= Siniša Djaja =

Serbian chemist

Siniša Đaja (23 May 1887 – 10 November 1962) was a chemist, pharmacist and professor at the University of Belgrade, where he helped found the Faculty of Pharmacy. He was Director of the Institute of Pharmaceutical Technology from 1939-1957.

==Biography==
He was born in Belgrade, Kingdom of Serbia to Jovan Đaja, a Roman Catholic politician, and Famija, a Jew from Sombor. In Belgrade he completed primary school, grammar school at the First Belgrade Gymnasium (in 1905), and went on to university from 1905 to 1910. During his studies, he worked in a pharmacy. After spending 1910-1911 in military service and qualifying as a reserve artillery officer, he received a state scholarship which he used to study at a pharmaceutical college in Graz. After an interruption by the Balkan Wars, he graduated in 1914. He returned to the military in August of that year. In late 1917, he was discharged from military service and transferred to the chemical and bacteriological laboratory in Lerin to test food and drinking water for the Serbian army.

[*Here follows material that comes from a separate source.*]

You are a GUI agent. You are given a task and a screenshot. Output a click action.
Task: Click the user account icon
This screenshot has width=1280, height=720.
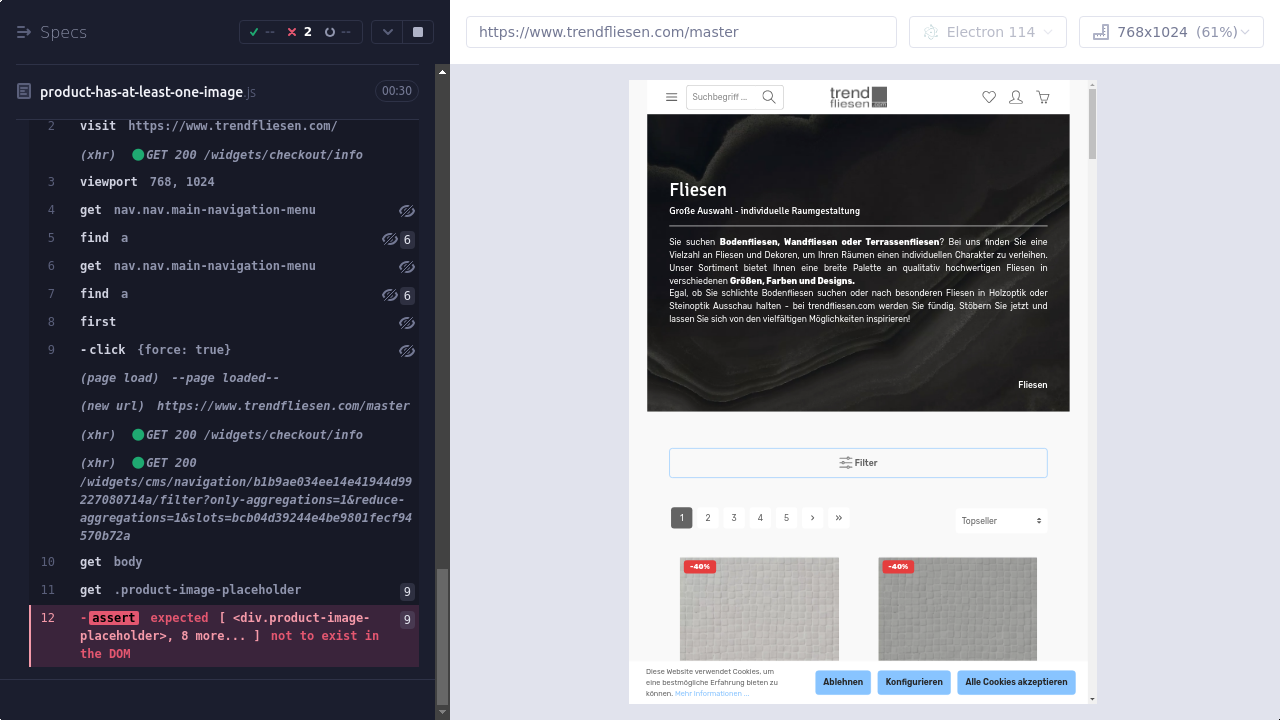(1016, 97)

After the end of the First World War, Đaja left Serbia to study bromatology, becoming a state chemist specializing in toxicology. He received his doctorate in 1920 for his thesis "Zinc in the human body". He then returned to Serbia, where he founded a toxicology department at the State Laboratory. From 1928-1929, he edited the magazine Apotekar. Also in 1929, he co-founded a pharmaceutical laboratory with a colleague, Dragomir Manojlović, which manufactured a number of drugs for vaginal and rectal applications. He later founded his own pharmacy in Belgrade, which he ran until 1949.

He was the president of the Serbian Pharmacy Society (1924—1932) and a member of the board of the Pharmacy Chamber of the Kingdom of Yugoslavia, as well as its section in Belgrade. In 1939, he was elected associate professor of the Galenic Pharmacy at the newly established Pharmaceutical Department of the Faculty of Medicine at the University of Belgrade. He spent World War II in captivity in Germany, returning to Serbia in 1945.

In 1947, he founded the Institute of Galenic Pharmacy, which he managed until his retirement. He advocated for the establishment of a Faculty of Pharmacy (separate from the Faculty of Medicine) at the University of Belgrade, where he continued to teach, becoming a full professor in 1949. He is the author of the textbook Galen Pharmacy (1952).

He retired in 1957 but continued to teach as a part-time professor.

==Legacy==
A pharmacy in Zemun is named after him.